**ASSIGNMENT:** Reproduce the entries below in full and without error.

**Stored data:**
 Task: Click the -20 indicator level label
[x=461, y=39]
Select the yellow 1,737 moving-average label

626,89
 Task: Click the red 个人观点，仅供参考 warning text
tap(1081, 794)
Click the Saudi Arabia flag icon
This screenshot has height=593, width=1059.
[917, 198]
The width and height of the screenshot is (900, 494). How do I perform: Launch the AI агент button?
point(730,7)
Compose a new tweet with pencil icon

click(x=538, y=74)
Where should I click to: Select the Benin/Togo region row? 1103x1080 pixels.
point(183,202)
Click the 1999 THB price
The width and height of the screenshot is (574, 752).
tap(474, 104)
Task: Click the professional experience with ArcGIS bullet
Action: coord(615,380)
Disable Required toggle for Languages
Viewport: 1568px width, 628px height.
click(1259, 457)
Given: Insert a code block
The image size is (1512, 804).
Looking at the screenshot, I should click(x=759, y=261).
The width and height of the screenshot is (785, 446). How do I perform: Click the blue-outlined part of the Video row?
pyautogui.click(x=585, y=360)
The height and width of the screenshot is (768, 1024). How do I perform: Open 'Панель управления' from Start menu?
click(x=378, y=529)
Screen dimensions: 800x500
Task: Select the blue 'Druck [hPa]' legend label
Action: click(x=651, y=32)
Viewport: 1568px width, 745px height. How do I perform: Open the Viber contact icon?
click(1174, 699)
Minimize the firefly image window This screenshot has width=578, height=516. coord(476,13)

**REPLY TO THE EXERCISE:**
 Task: Click the -20 indicator level label
[x=461, y=39]
Select the yellow 1,737 moving-average label

626,89
 Task: Click the red 个人观点，仅供参考 warning text
tap(1081, 794)
Click the Saudi Arabia flag icon
This screenshot has height=593, width=1059.
[917, 198]
The width and height of the screenshot is (900, 494). How do I perform: Launch the AI агент button?
point(730,7)
Compose a new tweet with pencil icon

click(x=538, y=74)
Where should I click to: Select the Benin/Togo region row? 1103x1080 pixels.
point(183,202)
Click the 1999 THB price
The width and height of the screenshot is (574, 752).
tap(474, 104)
Task: Click the professional experience with ArcGIS bullet
Action: coord(615,380)
Disable Required toggle for Languages
Viewport: 1568px width, 628px height.
click(1259, 457)
Given: Insert a code block
The image size is (1512, 804).
Looking at the screenshot, I should click(x=759, y=261).
The width and height of the screenshot is (785, 446). How do I perform: Click the blue-outlined part of the Video row?
pyautogui.click(x=585, y=360)
The height and width of the screenshot is (768, 1024). How do I perform: Open 'Панель управления' from Start menu?
click(x=378, y=529)
Screen dimensions: 800x500
Task: Select the blue 'Druck [hPa]' legend label
Action: click(x=651, y=32)
Viewport: 1568px width, 745px height. How do I perform: Open the Viber contact icon?
click(1174, 699)
Minimize the firefly image window This screenshot has width=578, height=516. coord(476,13)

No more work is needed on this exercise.